It doesn’t matter who shot and murdered the five police officers in Dallas, though we already know that at least one of the suspects is Black. We know that the Black Lives Matter doesn’t care about cops’ lives. They also don’t care about the fact that more unarmed Whites have been killed by police than Blacks. There is no White Lives Matter movement of protesters on the street. There is no White Lives Matter movement that has fostered the environment in which police officers are murdered in cold blood around the country since the movement started its protests, riots, and resultant looting. Remember, police officers were wantonly murdered in New York and elsewhere around the country after the Black Lives Matter movement started. That happened repeatedly before this latest slaughter in Dallas, last night. The media keeps telling us last night’s murderous Black Lives Matter protest was “peaceful.” Um, no it wasn’t. BLM by definition means open war on cops. And we got the natural result of what they’ve been preaching for two years: “kill the pigs.” This massacre of police officers was no surprise. It was predictable. And to be expected.

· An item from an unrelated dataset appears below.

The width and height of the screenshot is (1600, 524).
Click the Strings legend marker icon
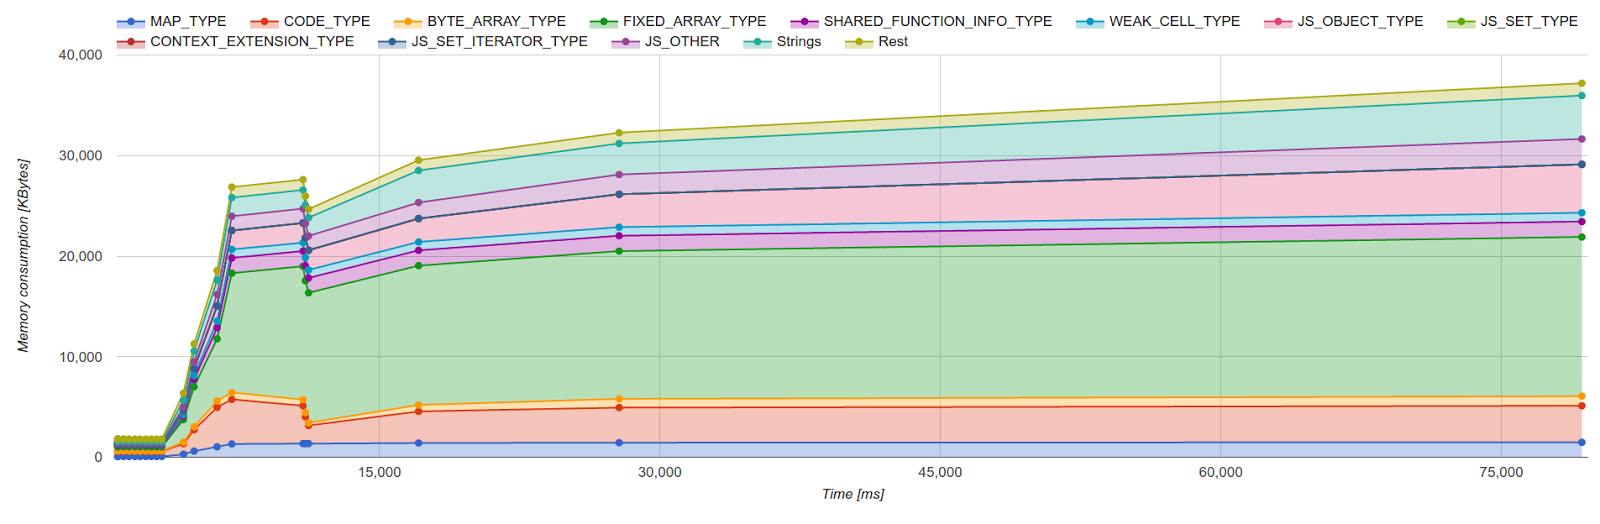point(758,42)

Then, there’s Barack Obama, who has a history of attacking police from his bully pulpit at 1600 Pennsylvania Avenue. He began attacking police when he said they “acted stupidly” after a Cambridge, Massachusetts police officer arrested Henry Louis “Skip” Gates, Jr. His “Beer Summit” between the two at the White House was just grandstanding phoniness for the cameras because Obama didn’t really make peace with the police. Since the Ferguson incident in which Michael Brown tried to take officer Darren Wilson’s gun and kill him, Barack Obama continued his public assault of police. His speech yesterday, after the two videos of the two Black men tragically killed by police were released, was more egging on of violence against police. He is part of the problem, NOT the solution.

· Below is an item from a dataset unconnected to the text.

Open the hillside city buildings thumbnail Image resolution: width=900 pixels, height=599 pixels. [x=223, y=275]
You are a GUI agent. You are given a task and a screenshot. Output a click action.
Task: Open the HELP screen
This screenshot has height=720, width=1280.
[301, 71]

And then there is the media, including “conservative” FOX News, which have been playing the videos of the killing of the Black men non-stop, as if in a loop. Yet, none of them have played any videos of unarmed White men being shot and killed by police. Why is that?
A cellphone video of an unarmed White man shot and killed by police in Fresno was released to the media, yesterday, and yet it was not played on CNNMSNBCFOXNEWS. Why not? Because only Black Lives Matter. Get it?
But even if the media had shown that video and others like it endlessly, would White people march in the streets across America and riot and loot? Would they target police with sniper fire? No. It doesn’t happen. It hasn’t happened. And it won’t happen.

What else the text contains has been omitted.